#### [TASK INSTRUCTIONS]
Write out the records below without alteration, covering everything from the line containing "Open the window" down to the line containing "click(x=1297, y=38)", with both of those lines included.

#### [GIVEN DATA]

━━━━━━━━━━━━━━━━━━━━━━━━━━━━━━

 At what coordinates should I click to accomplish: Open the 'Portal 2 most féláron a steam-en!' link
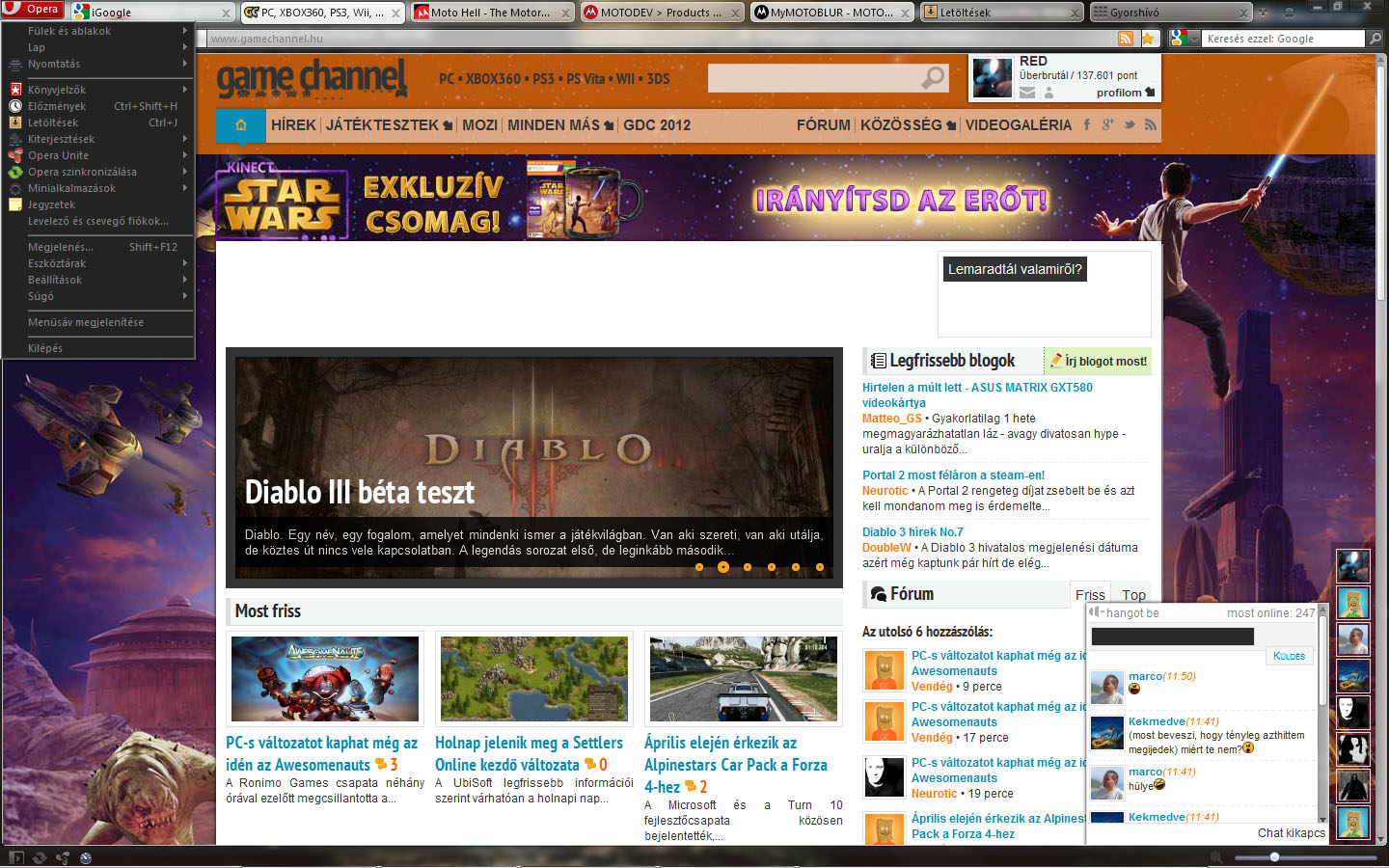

━━━━━━━━━━━━━━━━━━━━━━━━━━━━━━

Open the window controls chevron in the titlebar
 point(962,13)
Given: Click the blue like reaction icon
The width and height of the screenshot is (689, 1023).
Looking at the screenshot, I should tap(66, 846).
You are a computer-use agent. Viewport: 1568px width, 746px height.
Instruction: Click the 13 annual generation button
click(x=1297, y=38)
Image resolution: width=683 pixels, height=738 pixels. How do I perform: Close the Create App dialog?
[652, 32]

━━━━━━━━━━━━━━━━━━━━━━━━━━━━━━

#### [PROBLEM SOLUTION]
Open the window controls chevron in the titlebar
 point(962,13)
Given: Click the blue like reaction icon
The width and height of the screenshot is (689, 1023).
Looking at the screenshot, I should tap(66, 846).
You are a computer-use agent. Viewport: 1568px width, 746px height.
Instruction: Click the 13 annual generation button
click(x=1297, y=38)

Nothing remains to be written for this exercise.